**What needs to be done:**
The line count for "pixels" is all that is needed: say how many lines in the listing below contain it.

**Material for this task:**
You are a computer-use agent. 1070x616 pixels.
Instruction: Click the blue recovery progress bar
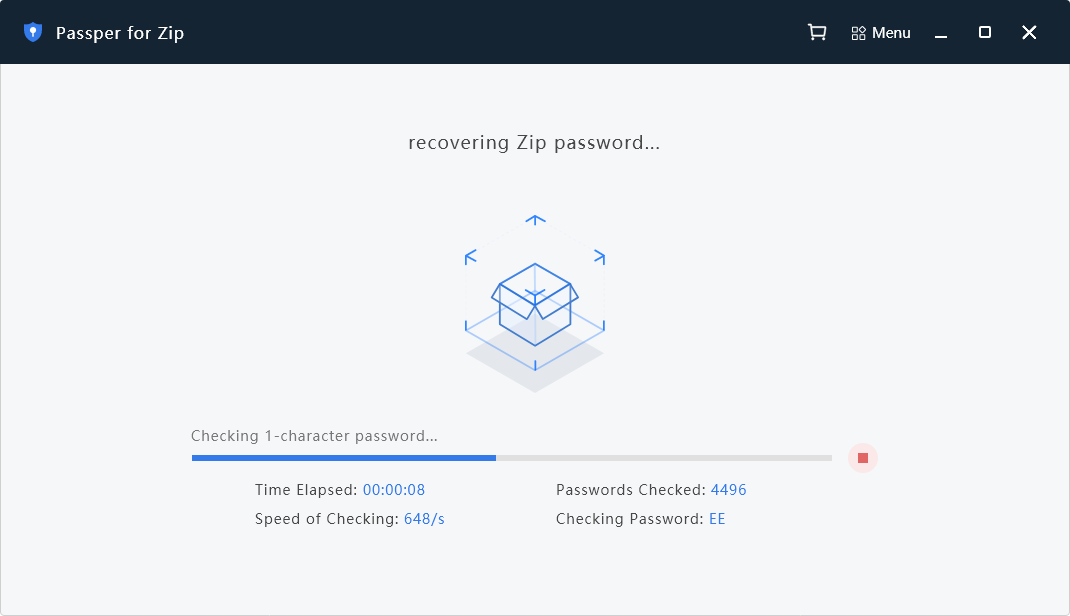[x=344, y=458]
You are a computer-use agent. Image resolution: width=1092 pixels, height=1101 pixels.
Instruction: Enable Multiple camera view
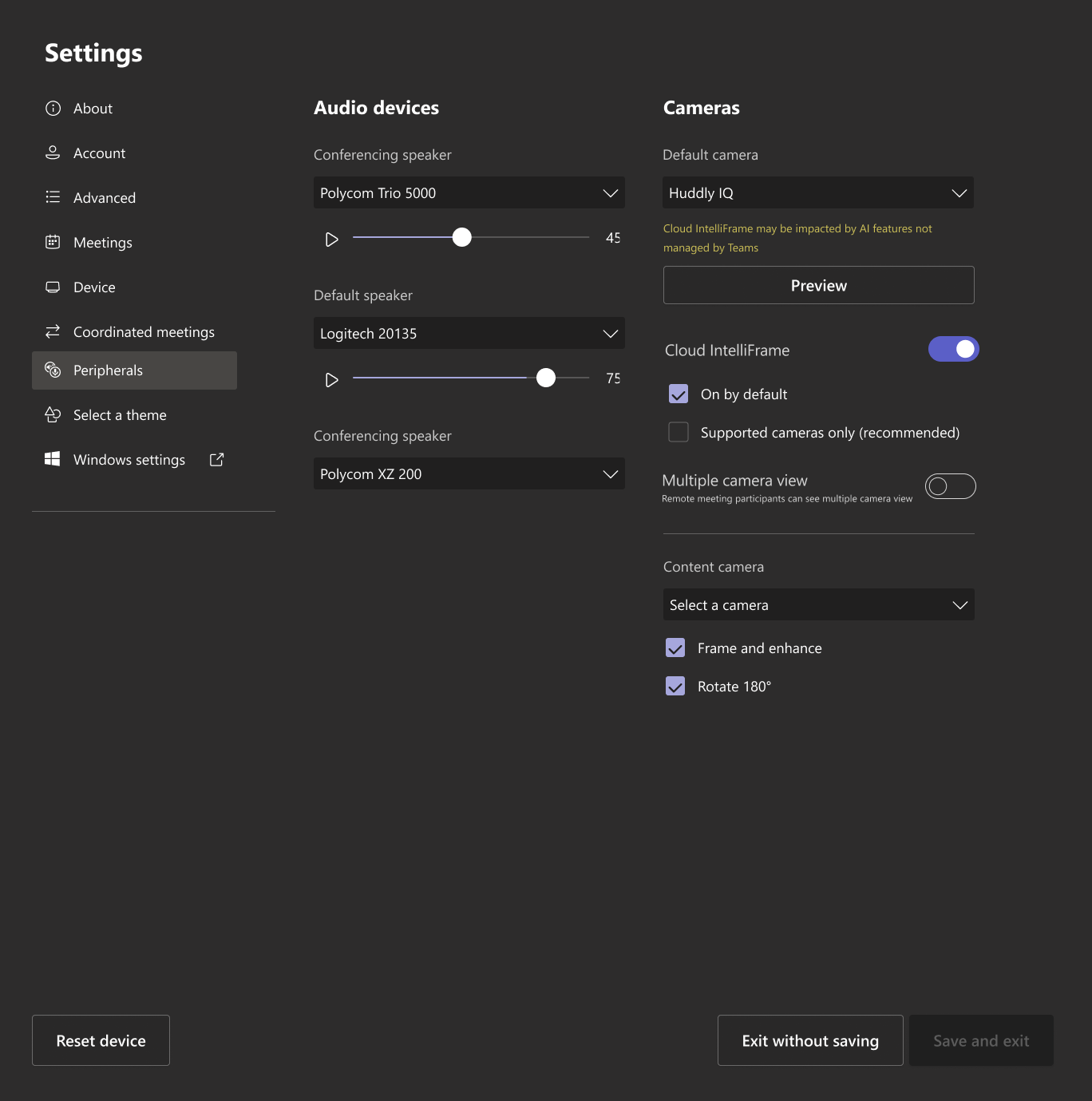[x=950, y=485]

**Task answer:**
2